Finding True Happiness and Success
My Management lecture and online courses are about 70% Management and about 30% self-help in finding happiness and personal success. “Self-Management” is a necessary prerequisite to being a good manager in any field. And all fields, not just business, require management. It would benefit any student to take a Principles of Management course. I offer it, principally online. Anyone from anywhere in the world can take it through Camden County College, registering through CamdenCC.edu WebAdvisor, or through the College’s Registrar’s Office.
Success is something you need to define for yourself – and it’s not just about money. That’s one thing positive psychologists agree on.
I read a superior post on LinkedIn about a grade school teacher who sent home a message to Thomas Edison’s mother about him. His wise mother took a very negative portrayal and turned it into encouragement that produced a genius. I commented on it:
“This is an outstanding short – with a huge message. What people say to someone can provide the encouragement to discovery and success. Similarly, how many of you have heard of someone being told, “You’re not college material.” Perhaps sometimes they were right. But what about all those who got discouraged because some supposedly knowledgeable, but not too prescience or tactful “superior”, defined for them what was going to be possible in their life. Believe in yourself and possibilities. Thomas Edison’s mother did. It worked out well for him – and the rest of us too.”

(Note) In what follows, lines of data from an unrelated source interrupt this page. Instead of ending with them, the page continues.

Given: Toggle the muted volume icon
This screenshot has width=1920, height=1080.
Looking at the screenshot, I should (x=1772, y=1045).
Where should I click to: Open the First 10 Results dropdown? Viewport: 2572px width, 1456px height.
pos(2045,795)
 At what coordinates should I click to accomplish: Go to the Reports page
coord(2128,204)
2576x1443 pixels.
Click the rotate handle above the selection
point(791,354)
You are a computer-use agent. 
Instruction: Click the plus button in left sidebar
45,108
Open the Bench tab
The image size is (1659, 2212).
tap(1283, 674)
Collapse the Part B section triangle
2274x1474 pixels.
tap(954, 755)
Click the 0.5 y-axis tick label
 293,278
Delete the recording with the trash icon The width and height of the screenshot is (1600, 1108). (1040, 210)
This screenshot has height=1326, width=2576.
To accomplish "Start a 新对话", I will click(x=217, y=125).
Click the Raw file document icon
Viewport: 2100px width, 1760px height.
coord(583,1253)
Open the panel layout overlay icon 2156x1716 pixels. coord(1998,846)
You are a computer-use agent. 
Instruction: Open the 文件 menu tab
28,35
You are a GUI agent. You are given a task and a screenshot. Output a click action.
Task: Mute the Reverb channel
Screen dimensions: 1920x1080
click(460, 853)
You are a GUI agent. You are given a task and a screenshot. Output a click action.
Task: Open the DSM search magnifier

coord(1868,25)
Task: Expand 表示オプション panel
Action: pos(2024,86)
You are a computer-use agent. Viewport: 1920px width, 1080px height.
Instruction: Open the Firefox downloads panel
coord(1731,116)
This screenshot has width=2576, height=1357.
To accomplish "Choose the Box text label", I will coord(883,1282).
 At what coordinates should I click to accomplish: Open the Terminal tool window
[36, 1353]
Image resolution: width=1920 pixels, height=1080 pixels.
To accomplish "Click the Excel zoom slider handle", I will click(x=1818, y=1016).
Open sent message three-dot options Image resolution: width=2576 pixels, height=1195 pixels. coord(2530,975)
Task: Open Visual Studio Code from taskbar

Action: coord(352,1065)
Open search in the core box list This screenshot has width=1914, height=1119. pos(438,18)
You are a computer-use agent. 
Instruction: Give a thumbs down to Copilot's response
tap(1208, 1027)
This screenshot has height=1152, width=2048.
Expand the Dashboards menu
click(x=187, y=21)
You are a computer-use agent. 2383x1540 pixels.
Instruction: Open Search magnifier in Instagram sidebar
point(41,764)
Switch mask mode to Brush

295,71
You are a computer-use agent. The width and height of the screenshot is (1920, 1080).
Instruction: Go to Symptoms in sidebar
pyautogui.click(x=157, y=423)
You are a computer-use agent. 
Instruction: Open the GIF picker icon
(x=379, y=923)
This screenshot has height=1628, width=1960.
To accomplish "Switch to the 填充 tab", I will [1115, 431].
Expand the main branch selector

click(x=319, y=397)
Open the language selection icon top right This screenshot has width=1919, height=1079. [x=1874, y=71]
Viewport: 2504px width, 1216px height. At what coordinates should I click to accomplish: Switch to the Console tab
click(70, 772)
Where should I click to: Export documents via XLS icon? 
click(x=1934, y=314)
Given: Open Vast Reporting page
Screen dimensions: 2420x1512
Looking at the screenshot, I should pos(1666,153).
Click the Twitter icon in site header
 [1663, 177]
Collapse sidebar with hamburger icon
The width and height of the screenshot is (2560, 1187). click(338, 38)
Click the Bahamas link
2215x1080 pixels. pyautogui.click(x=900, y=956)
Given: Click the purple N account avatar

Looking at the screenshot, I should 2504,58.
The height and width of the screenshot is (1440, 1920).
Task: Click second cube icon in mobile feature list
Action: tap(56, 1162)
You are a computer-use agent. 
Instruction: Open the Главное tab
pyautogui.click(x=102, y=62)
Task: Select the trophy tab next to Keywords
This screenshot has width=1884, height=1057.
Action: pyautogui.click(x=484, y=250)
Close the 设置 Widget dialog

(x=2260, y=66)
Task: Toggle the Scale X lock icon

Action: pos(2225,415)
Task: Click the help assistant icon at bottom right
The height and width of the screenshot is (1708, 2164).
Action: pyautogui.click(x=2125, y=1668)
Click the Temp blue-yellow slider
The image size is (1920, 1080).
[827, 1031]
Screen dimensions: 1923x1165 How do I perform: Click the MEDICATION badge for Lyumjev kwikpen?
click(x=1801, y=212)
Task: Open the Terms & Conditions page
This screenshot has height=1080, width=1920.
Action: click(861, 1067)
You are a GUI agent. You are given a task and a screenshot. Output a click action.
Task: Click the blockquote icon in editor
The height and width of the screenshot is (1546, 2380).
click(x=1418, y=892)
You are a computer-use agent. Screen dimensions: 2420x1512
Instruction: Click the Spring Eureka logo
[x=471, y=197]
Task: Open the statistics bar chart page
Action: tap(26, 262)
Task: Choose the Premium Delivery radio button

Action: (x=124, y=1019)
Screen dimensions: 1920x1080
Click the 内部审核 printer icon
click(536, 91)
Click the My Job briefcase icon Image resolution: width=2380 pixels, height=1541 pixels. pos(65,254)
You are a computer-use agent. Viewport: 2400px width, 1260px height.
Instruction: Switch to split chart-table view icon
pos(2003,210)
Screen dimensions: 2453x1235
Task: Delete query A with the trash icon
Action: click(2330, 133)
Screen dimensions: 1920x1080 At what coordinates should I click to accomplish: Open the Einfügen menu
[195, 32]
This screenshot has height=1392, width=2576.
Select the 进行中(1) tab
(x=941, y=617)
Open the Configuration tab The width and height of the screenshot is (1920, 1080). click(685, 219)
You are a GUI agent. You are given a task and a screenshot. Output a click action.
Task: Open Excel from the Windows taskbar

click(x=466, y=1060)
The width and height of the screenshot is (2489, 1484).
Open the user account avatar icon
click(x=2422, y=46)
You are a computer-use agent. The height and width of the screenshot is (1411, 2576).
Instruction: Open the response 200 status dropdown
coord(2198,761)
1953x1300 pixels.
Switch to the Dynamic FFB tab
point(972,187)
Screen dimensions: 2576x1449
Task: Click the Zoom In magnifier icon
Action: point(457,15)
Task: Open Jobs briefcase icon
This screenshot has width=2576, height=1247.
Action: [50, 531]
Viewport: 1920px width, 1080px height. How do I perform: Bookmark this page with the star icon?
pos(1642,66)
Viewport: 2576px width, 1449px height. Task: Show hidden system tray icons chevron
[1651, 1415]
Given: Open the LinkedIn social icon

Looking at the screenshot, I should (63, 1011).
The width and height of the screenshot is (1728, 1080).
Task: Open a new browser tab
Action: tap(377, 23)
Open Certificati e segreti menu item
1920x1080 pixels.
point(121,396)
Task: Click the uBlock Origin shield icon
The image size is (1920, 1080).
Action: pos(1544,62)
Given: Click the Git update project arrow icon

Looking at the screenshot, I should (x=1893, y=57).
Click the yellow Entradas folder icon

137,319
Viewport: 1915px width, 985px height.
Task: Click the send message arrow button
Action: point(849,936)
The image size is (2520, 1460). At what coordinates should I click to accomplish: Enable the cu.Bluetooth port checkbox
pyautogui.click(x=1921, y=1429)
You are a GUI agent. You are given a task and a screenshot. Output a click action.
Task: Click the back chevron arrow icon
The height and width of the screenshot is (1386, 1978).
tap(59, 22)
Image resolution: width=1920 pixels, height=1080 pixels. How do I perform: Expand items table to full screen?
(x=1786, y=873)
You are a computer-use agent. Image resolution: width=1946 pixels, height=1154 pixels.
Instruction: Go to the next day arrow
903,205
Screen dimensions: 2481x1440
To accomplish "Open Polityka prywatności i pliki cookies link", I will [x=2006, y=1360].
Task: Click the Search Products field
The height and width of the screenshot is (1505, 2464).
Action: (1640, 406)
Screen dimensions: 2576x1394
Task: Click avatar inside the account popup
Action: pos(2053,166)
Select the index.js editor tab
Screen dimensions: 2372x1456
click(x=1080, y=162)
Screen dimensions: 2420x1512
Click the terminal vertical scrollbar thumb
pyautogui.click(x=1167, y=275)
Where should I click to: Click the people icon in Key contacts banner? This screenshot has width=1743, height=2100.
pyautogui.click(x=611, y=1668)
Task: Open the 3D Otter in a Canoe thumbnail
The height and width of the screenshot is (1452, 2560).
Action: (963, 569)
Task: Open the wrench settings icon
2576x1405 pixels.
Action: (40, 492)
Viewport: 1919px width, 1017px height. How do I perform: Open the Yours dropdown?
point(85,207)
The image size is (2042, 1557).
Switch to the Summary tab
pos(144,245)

We can all be Edisons in our own special way. Start building bridges to your own potential – no matter how old you are or what your station in life is now. George Bernard Shaw was asked near the end of his life, “Who would you have chosen to be if you could have been anyone else. He said, “I would be the man George Bernard Shaw could have been, but never was.” It is never too late for you to become that person.
That’s the version of yourself you should strive for every day, so you have fewer regrets at the end.”Of all the words of tongue or pen, the saddest are these: It might have been” – Rudyard Kipling. Now’s the time.
Need motivation yourself? Visit my extensive “Happiness and Success ” website at Camden County College. It will encourage you and it will help you:
Finding Happiness and Well-Being, Success, Motivation, Innovation, Reinvention and Becoming A Better You
It’s not just for college students. It’s for anyone of any age and any occupation or profession seeking real gratification, peace and contentment in their lives.
I guarantee that it will improve perspective for anyone who takes the time to read the over one hundred and ten positive psychology and self-help topics it contains. Read a few each day or at night before going to bed. I would encourage any employers to point their employees toward taking a look at it or to use the topical summaries in their own professional development courses. It’s the type of material that Chief Happiness Officers (CHO) would use. The website log-in appears below:
Happiness and Success Course Log-in:
– Go to: ccc.webstudy.com
– User Name: happiness
– Password: success
– Click Happiness, Success and Motivation Course
– Then “Timeline” on left
– Then “Expand All” at the top
– and You’re In! Scroll down to view the fifteen website segments and the many readings that can be clicked on, including two of my books. One is Your Unfinished Life. If you’re still breathing, you have one.
You don’t have to reinvent the wheel to be successful. Just pay better attention to some of the good advice you might be getting – and choosing to ignore. Far better to ignore those who tell you that you don’t have the right stuff. Be the best of what you are capable of becoming. Don’t sit rocking in a chair on a porch someday far in the future with regrets about what you could have done. Do something about it now.